In the case of CIIE: [please refer to signed agreement]
In the case of the Customer: [please refer to signed agreement]
17.2 Any notice serviced personally shall be considered given at the time of such service, any notice given by first class pre-paid letter shall be deemed to have been received within two days after the date of posting (upon provision of evidence of such posting) unless the contrary is proved and any notice given by email shall be deemed to have been given on the date of transmission.
17.3 A notice in relation to the service of any proceedings or other documents in any legal action cannot be validly given via email and must be served in person or via first class pre-paid post.
18. ASSIGNMENT
18.1 The Licence may not be assigned by either party without the other party’s prior written consent, which shall not be unreasonably withheld.
19. AMENDMENTS
19.1 Any amendment, waiver or variation of this Licence shall not be binding on the parties unless set out in writing, expressed to amend this Licence and signed by or on behalf of each of the parties.
20. THIRD PARTY RIGHTS
20.1 No term of this Licence is intended to confer a benefit on, or to be enforceable by, any person who is not a party to this Licence, whether under the Contracts (Rights of Third Parties) Act 1999 or otherwise.
21. ENTIRE AGREEMENT
21.1 This Licence, the Schedules referred to herein contain the whole agreement between the parties relating to the subject matter hereof and supersede all prior agreements, arrangements and understandings between the parties relating to that subject matter.

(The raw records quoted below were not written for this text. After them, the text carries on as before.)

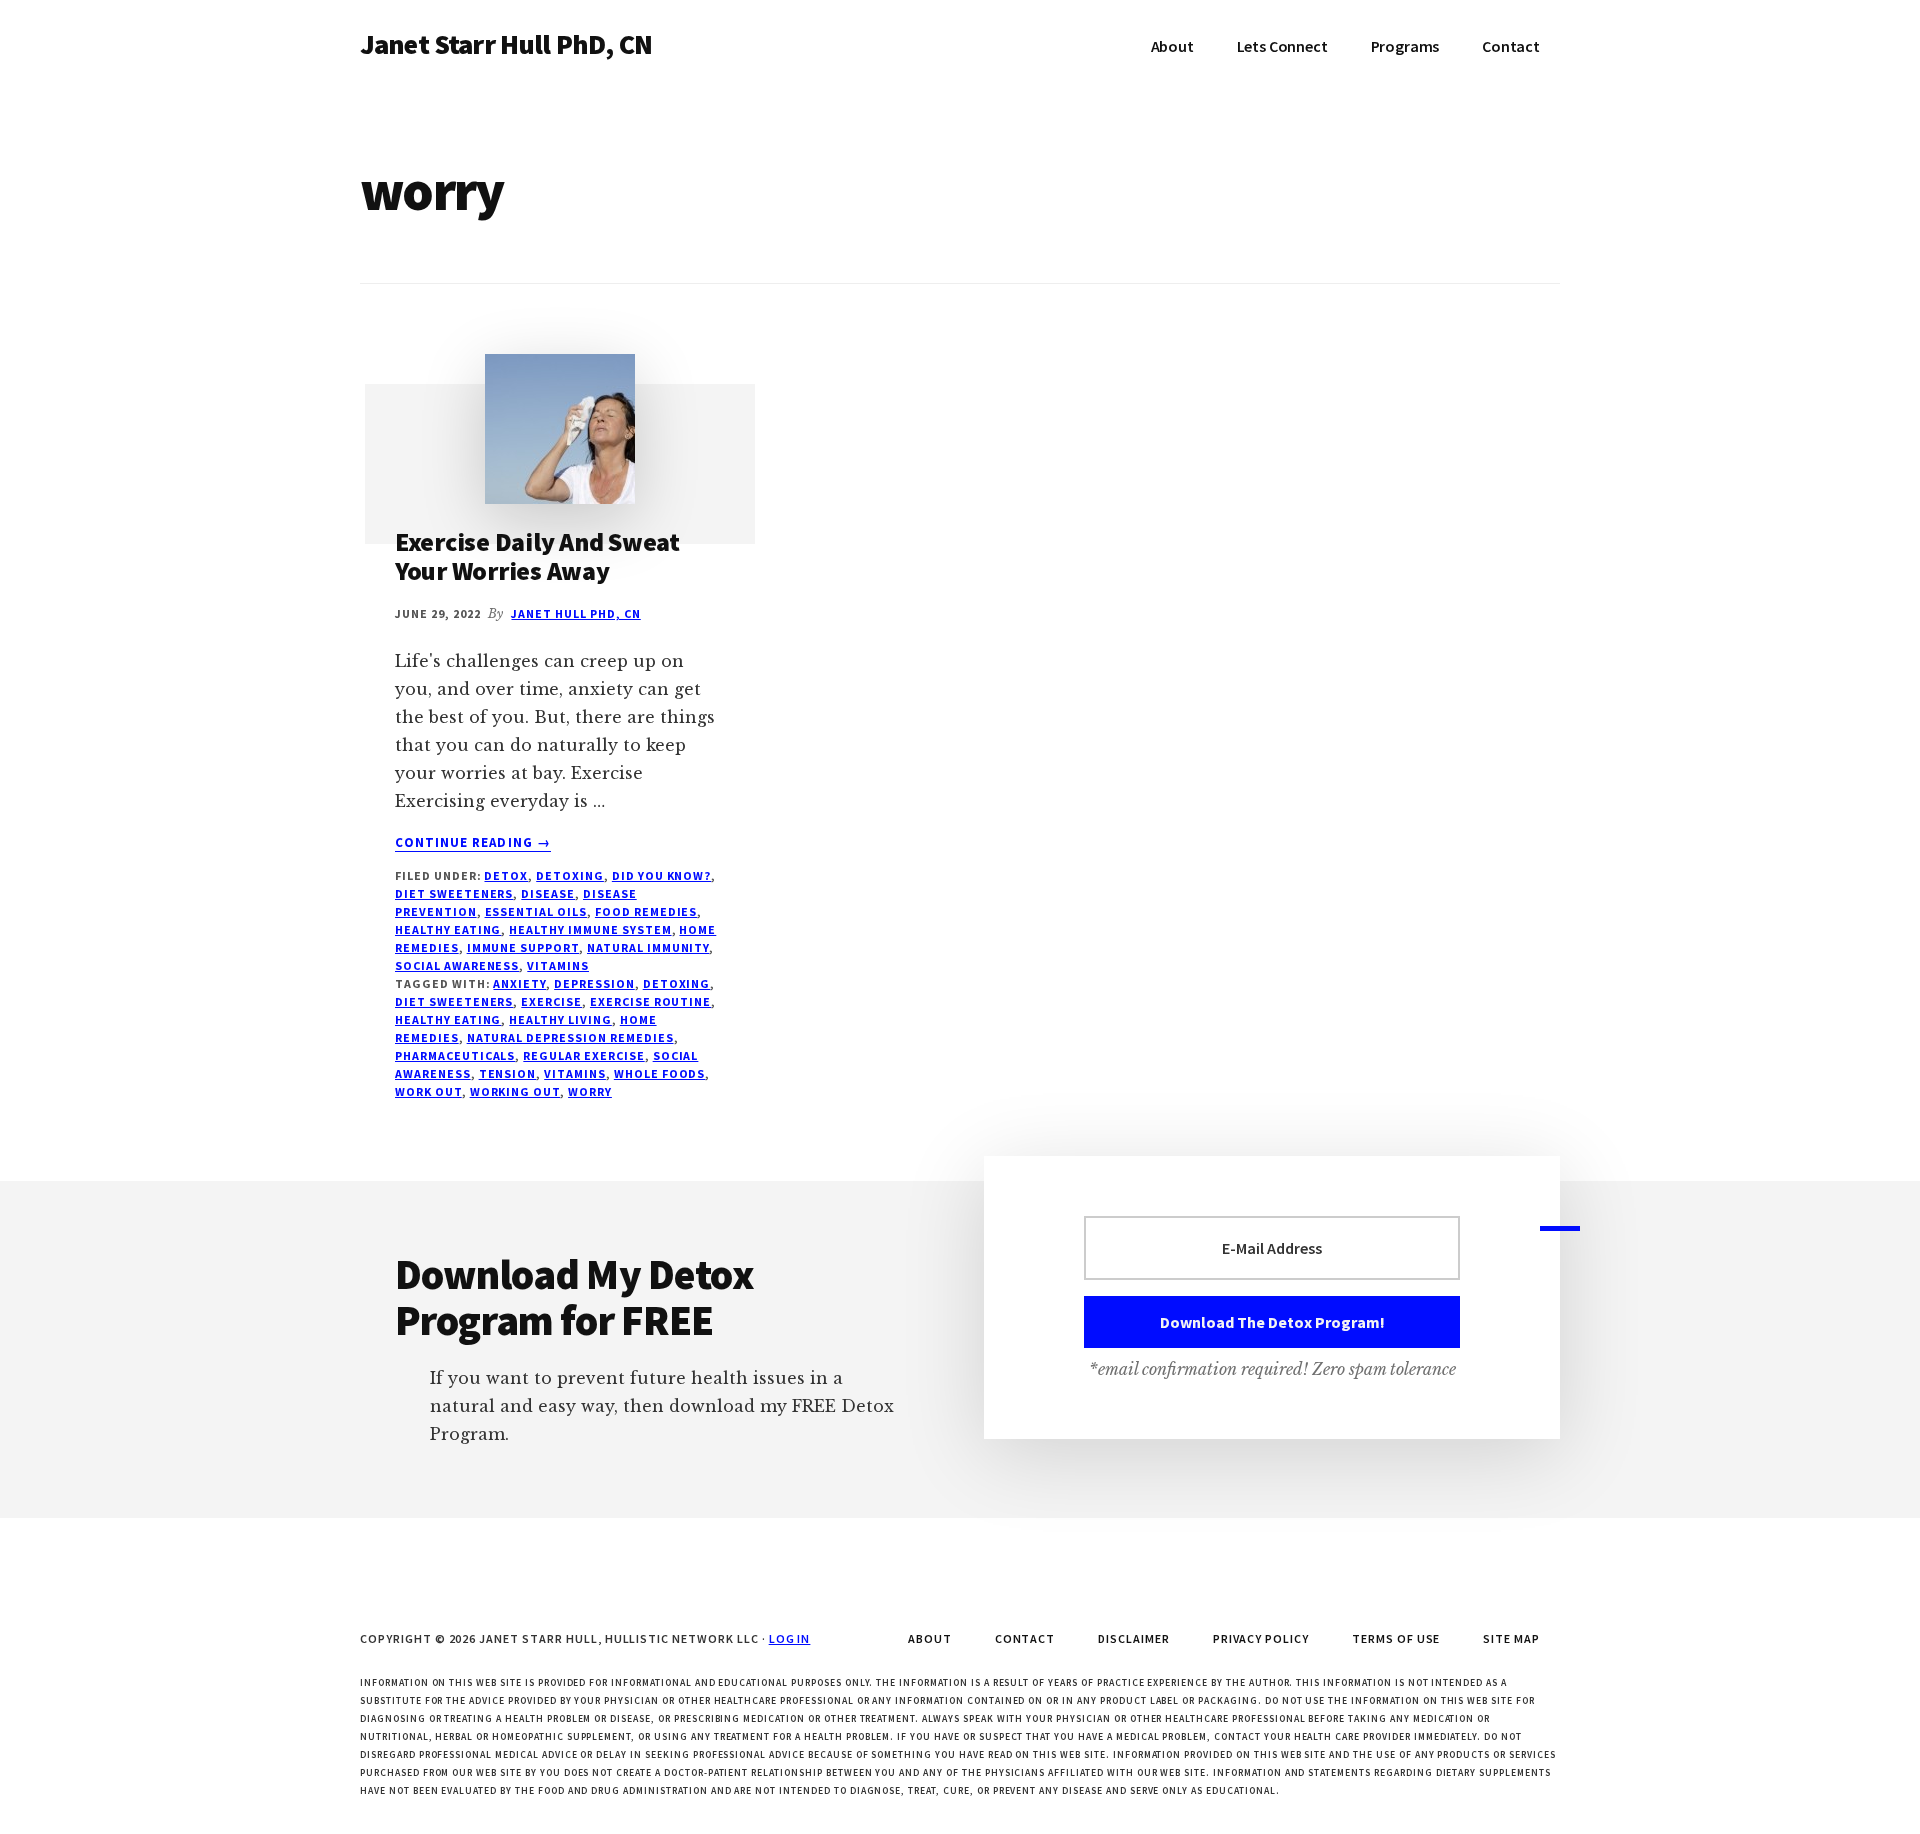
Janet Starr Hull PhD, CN (506, 44)
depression (594, 983)
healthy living (560, 1019)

21.2 Each party agrees that it shall have no remedies in respect of any representation or warranty (whether made innocently or negligently) that is not set out in this Licence. No party shall have any claim for innocent or negligent misrepresentation based upon any statement in this Licence.
22. WAIVER
22.1 No failure or delay by CIIE to exercise any right, power or remedy will operate as a waiver by CIIE nor will any partial exercise preclude any further exercise of the same, or of some other right, power or remedy by CIIE.
23. COUNTERPARTS
23.1 This Licence may be executed in any number of counterparts or duplicates, each of which shall be an original, and such counterparts or duplicates shall together constitute one and the same agreement
24. GOVERNING LAW AND JURISDICTION
24.1 This Licence shall be governed by and construed in accordance with the laws of England and Wales and each party hereby submits to the non-exclusive jurisdiction of the English Courts.